Flashcards covering key vocabulary from a genetics lecture, including genes, chromosomes, alleles, inheritance patterns, mutations, Mendelian heredity, DNA structure and function, the central dogma of molecular biology, and different types of mutations.

Genes

Segments of DNA that contain the instructions for building proteins, which carry out essential functions within cells and determine an organism’s traits.

Chromosomes

Structures into which DNA is organized, passed down from parents to offspring, containing the complete genetic information required for development, growth, and reproduction. Humans have 46 chromosomes arranged in 23 pairs.

Alleles

Different forms of a gene located at a specific location on a chromosome; their combination influences an organism’s phenotype. Can be dominant or recessive.

Inheritance Patterns

Describe how traits are passed from parents to offspring, including Mendelian inheritance and more complex patterns like incomplete dominance, codominance, and polygenic inheritance.

Mutations

Changes in the DNA sequence that can lead to genetic variation, serving as a key source of genetic diversity and fuel for natural selection.

Mendelian Heredity

Principles of inheritance described by Gregor Mendel, providing the foundation for understanding how traits are inherited, including the Law of Segregation, Law of Independent Assortment, and Dominance and Recessiveness.

Law of Segregation

Each organism carries two alleles for every gene, one from each parent. During gamete formation, these alleles separate so that each gamete receives only one allele.

Law of Independent Assortment

Genes located on different chromosomes are inherited independently of one another, unless the genes are close together on the same chromosome.

Dominance and Recessiveness

Some traits are dominant and expressed in the phenotype even if only one copy of the dominant allele is present. Recessive traits only appear when both alleles are recessive.

DNA (Deoxyribonucleic Acid)

The genetic material composed of two long strands of nucleotides twisted into a double helix, providing the instructions for growth, reproduction, and function in all living organisms.

Adenine (A)

Pairs with Thymine (T) in DNA.

Cytosine (C)

Pairs with Guanine (G) in DNA.

Replication

The process by which DNA is copied before a cell divides, ensuring each daughter cell receives a complete set of genetic material.

Expression

DNA is used to synthesize proteins through the processes of transcription (DNA to mRNA) and translation (mRNA to protein).

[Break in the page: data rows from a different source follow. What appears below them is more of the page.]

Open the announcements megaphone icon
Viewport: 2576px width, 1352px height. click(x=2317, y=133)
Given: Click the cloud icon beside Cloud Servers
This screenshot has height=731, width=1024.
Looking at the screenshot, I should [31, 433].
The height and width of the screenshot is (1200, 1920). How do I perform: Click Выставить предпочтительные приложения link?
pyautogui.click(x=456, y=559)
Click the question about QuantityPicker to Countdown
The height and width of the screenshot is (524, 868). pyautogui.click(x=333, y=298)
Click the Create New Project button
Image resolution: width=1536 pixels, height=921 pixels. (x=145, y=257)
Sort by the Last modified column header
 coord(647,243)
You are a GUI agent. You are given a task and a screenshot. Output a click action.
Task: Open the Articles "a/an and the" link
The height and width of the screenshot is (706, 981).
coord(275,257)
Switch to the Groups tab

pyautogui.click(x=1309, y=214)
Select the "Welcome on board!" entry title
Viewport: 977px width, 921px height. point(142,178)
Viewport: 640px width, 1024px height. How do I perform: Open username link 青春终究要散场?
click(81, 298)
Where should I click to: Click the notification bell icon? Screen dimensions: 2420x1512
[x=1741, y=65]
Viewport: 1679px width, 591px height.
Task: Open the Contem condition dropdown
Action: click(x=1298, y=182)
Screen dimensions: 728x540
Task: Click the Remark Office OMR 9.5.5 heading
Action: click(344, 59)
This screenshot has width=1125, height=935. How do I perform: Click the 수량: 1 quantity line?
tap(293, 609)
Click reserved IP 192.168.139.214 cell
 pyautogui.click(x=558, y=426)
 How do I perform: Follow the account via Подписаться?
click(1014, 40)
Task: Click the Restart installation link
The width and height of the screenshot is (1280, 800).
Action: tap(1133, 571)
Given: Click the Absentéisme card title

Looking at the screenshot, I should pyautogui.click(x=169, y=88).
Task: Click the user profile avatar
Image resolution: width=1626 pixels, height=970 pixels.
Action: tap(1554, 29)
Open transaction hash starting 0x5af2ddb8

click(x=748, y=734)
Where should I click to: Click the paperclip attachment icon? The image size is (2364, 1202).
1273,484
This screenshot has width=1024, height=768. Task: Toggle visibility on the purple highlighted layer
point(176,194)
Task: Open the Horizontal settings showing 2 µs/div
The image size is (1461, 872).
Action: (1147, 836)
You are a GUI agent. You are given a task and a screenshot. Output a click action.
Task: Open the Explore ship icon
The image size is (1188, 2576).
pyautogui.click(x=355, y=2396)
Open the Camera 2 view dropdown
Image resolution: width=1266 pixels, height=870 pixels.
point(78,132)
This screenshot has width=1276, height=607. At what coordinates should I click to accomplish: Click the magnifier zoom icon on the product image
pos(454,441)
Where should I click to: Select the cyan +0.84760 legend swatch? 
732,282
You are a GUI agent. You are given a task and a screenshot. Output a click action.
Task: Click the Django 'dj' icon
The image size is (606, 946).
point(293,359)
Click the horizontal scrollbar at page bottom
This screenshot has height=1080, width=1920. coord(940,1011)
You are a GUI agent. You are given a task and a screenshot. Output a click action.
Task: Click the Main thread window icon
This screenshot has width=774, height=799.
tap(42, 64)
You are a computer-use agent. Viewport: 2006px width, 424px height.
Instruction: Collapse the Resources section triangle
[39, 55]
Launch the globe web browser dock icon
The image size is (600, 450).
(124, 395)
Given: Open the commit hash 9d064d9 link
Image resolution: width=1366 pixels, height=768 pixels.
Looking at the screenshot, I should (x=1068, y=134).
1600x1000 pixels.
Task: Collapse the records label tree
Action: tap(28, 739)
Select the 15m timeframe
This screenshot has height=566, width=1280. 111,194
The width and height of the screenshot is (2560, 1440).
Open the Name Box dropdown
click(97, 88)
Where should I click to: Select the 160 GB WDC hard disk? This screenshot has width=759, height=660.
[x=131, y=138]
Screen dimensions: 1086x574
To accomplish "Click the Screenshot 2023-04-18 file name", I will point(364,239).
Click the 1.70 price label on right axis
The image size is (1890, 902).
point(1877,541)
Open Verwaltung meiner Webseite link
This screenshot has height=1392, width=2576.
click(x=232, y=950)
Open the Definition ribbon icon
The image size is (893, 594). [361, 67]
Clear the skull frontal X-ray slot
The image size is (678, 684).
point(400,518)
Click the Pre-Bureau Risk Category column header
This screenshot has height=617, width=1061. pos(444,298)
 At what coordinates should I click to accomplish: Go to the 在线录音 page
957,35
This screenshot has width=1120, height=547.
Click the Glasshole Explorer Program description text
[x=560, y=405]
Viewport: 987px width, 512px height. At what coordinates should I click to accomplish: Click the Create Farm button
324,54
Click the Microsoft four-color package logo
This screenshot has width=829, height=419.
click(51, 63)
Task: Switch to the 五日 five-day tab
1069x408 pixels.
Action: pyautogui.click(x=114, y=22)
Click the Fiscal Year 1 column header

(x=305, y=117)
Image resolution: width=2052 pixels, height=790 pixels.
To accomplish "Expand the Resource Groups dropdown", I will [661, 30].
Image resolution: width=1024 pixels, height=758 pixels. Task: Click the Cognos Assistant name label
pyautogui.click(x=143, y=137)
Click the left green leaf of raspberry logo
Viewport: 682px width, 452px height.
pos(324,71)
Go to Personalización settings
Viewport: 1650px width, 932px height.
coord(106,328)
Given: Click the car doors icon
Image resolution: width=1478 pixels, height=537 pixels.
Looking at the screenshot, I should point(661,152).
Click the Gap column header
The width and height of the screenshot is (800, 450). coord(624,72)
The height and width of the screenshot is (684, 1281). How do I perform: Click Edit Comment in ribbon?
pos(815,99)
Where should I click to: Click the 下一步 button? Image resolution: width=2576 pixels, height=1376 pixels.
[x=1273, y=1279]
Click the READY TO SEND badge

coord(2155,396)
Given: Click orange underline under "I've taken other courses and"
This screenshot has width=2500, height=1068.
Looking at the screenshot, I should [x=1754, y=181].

Central Dogma of Molecular Biology

Describes the flow of genetic information in biological systems, outlining how DNA is used to produce proteins, involving transcription and translation.

Transcription

The process by which a gene's DNA sequence is copied into mRNA (messenger RNA) in the nucleus, catalyzed by RNA polymerase.

Translation

The mRNA is transported to the ribosome, where it is translated into a protein. The ribosome reads the mRNA codons and assembles the corresponding amino acids into a polypeptide chain.

Point Mutations

A change in a single nucleotide in a DNA sequence.

Substitution

One base is replaced by another.

Insertion

One or more bases are added to a DNA sequence.

Deletion

One or more bases are removed from a DNA sequence.

Frameshift Mutations

Caused by insertions or deletions that shift the reading frame of the gene, often leading to nonfunctional proteins.

Chromosomal Mutations

Changes to the structure or number of chromosomes.

Duplication

A segment of a chromosome is repeated.

Inversion

A chromosome segment is reversed.

Translocation

A segment of one chromosome is moved to another chromosome.

Silent Mutations

Do not affect the amino acid sequence of a protein because of redundancy in the genetic code.

Missense Mutations

A point mutation that changes one amino acid in the protein sequence.

Nonsense Mutations

A mutation that creates a stop codon, prematurely ending protein synthesis.